== EXERCISE BRIEF ==
From the listing below, select every line where the word "computer" appears.

+++ INFORMATION SHOWN +++

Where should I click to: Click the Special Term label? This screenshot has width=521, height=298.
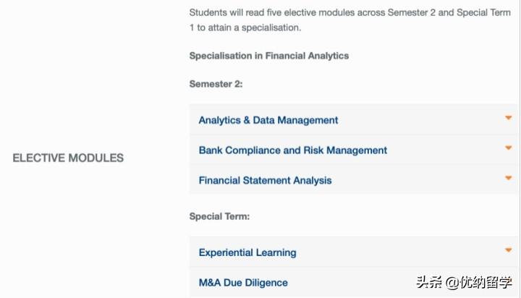pos(219,216)
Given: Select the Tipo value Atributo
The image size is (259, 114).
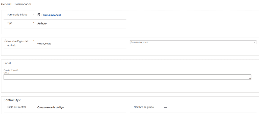Looking at the screenshot, I should 42,23.
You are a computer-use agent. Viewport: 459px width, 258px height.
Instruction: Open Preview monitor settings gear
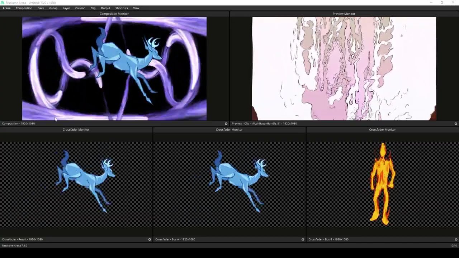click(x=456, y=124)
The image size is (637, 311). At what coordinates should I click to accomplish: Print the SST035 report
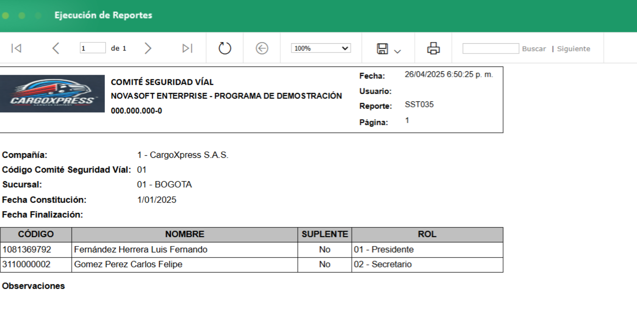coord(432,48)
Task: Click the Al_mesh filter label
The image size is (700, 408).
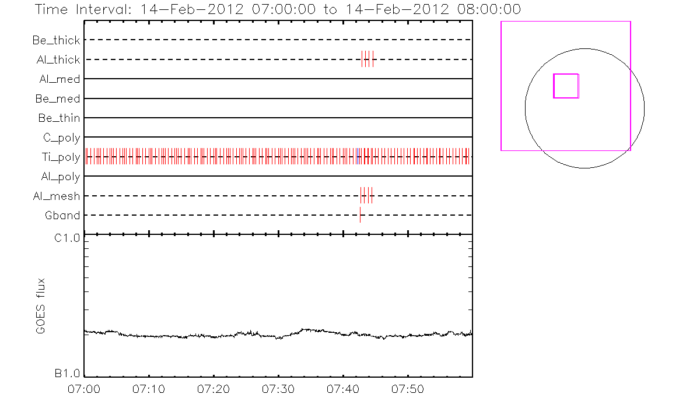Action: [57, 196]
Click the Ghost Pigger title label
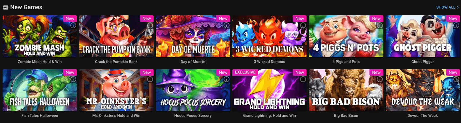 [x=423, y=62]
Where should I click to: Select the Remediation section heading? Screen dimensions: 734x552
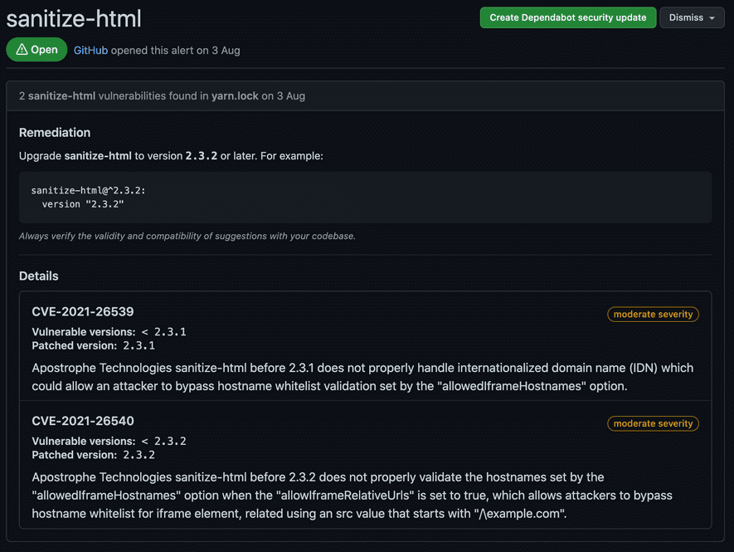pos(55,132)
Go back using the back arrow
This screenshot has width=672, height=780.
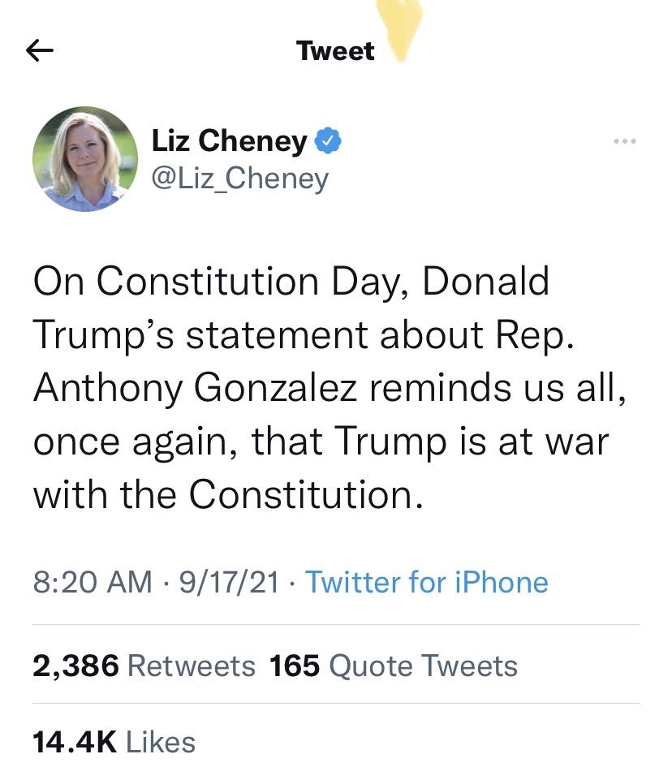(x=41, y=50)

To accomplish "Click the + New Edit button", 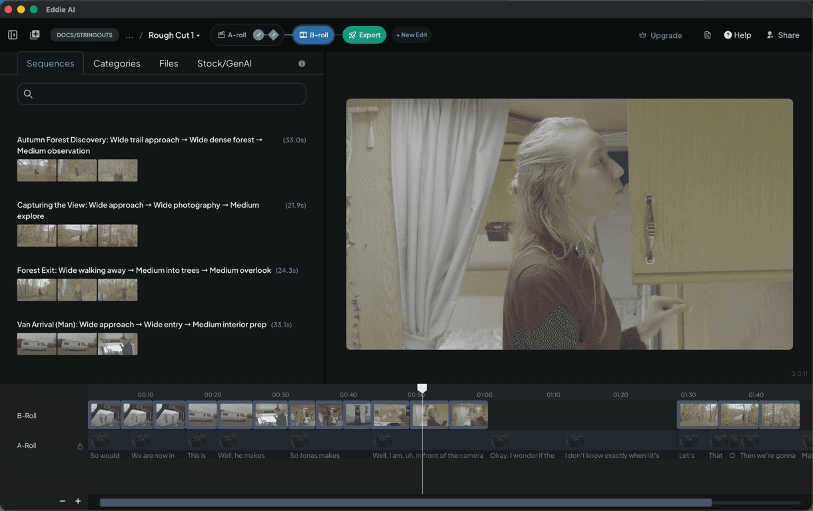I will pyautogui.click(x=411, y=35).
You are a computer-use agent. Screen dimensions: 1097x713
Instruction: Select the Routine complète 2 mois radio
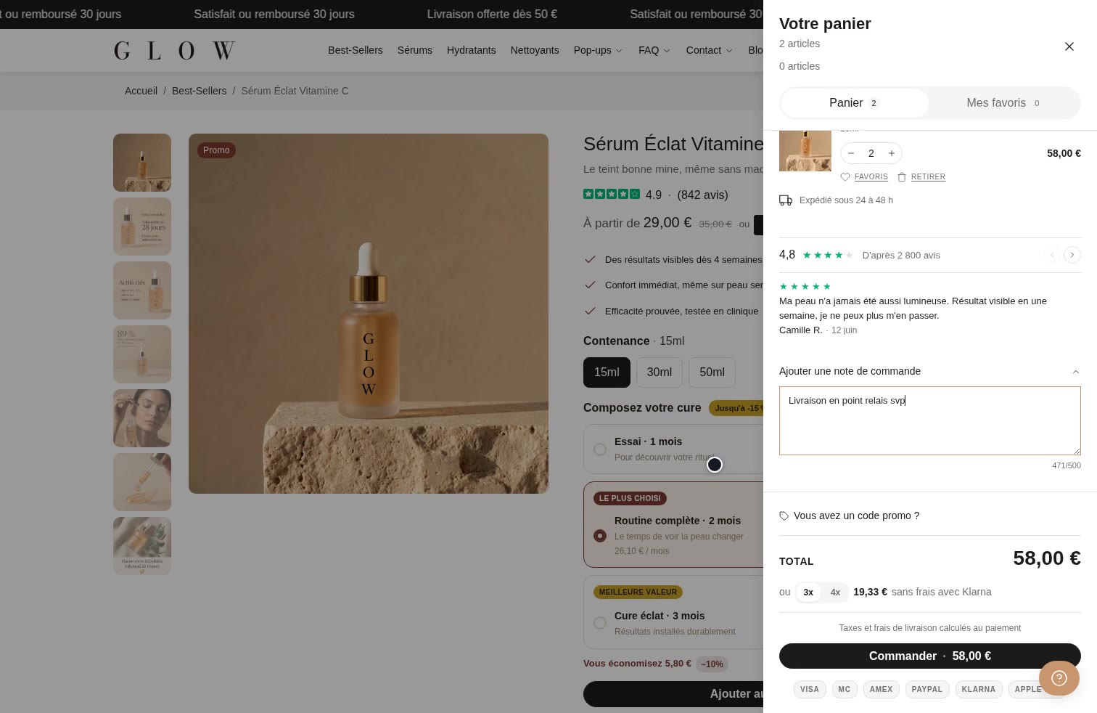pos(600,536)
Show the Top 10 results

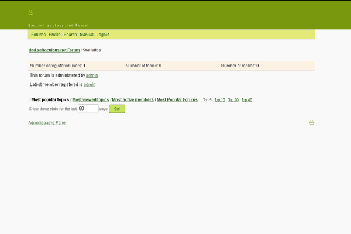pyautogui.click(x=219, y=100)
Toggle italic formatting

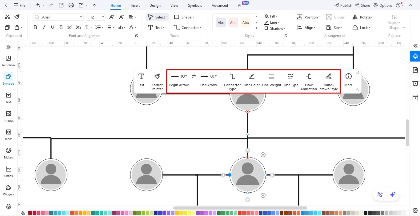44,27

+++

== RESPONSE BOX ==
You are a computer-use agent. Viewport: 459px width, 258px height.
You are a computer-use agent. Screen dimensions: 1097x713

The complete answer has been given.